To do
Starting with the line that contains "234x149 pixels. At" and continuing through the end of the data, write those lines out again with their requests, shifting every coordinate in the answers up by 78. Leave the pictures out.

Entries shown

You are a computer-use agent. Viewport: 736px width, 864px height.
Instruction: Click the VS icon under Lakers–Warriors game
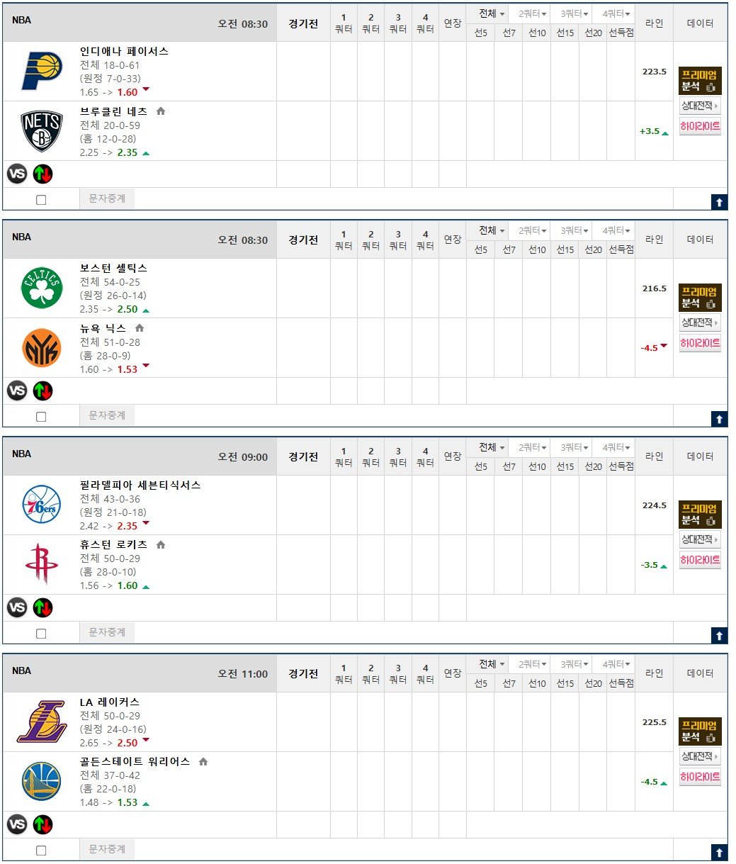click(x=17, y=824)
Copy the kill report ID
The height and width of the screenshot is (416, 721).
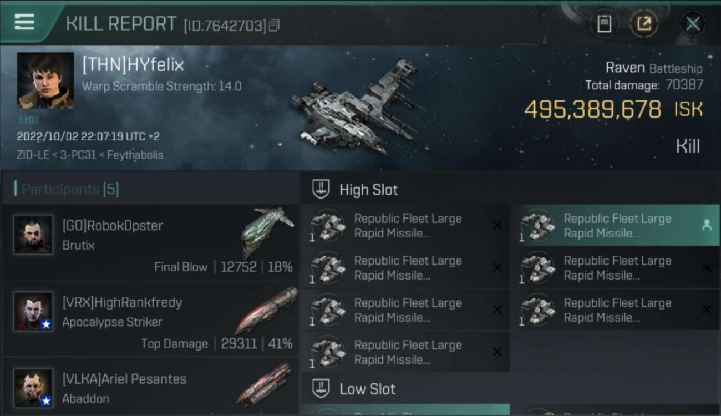pyautogui.click(x=274, y=26)
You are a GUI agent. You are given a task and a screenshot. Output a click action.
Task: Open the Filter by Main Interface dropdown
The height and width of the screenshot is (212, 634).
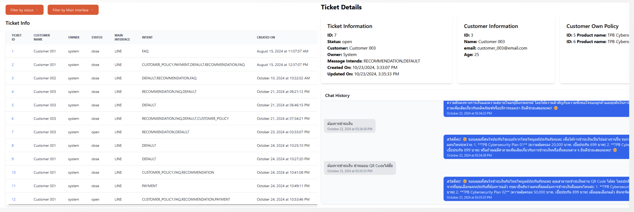(73, 10)
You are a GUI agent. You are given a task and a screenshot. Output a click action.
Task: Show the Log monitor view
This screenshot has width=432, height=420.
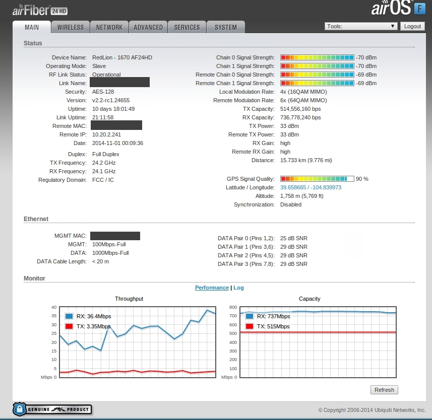pos(238,288)
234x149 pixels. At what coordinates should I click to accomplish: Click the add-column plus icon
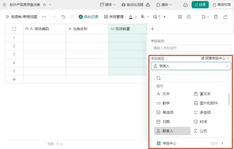[152, 29]
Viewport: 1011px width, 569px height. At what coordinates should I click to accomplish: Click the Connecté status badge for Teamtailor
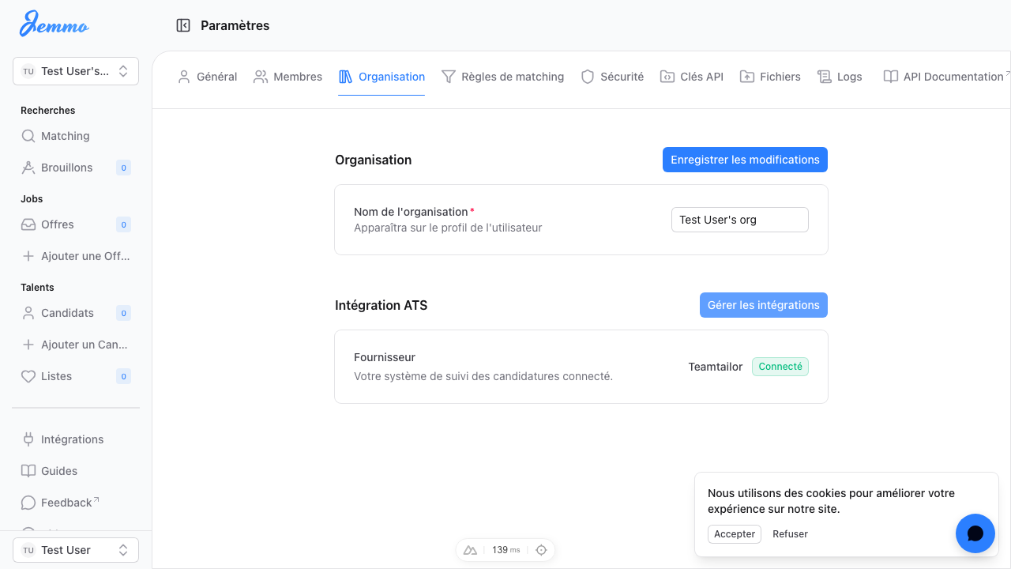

Right answer
234x149 pixels. At what coordinates should I click to accomplish: Click the add-column plus icon
[230, 107]
Viewport: 1011px width, 569px height. At what coordinates should I click to accomplish: Click the Connecté status badge for Teamtailor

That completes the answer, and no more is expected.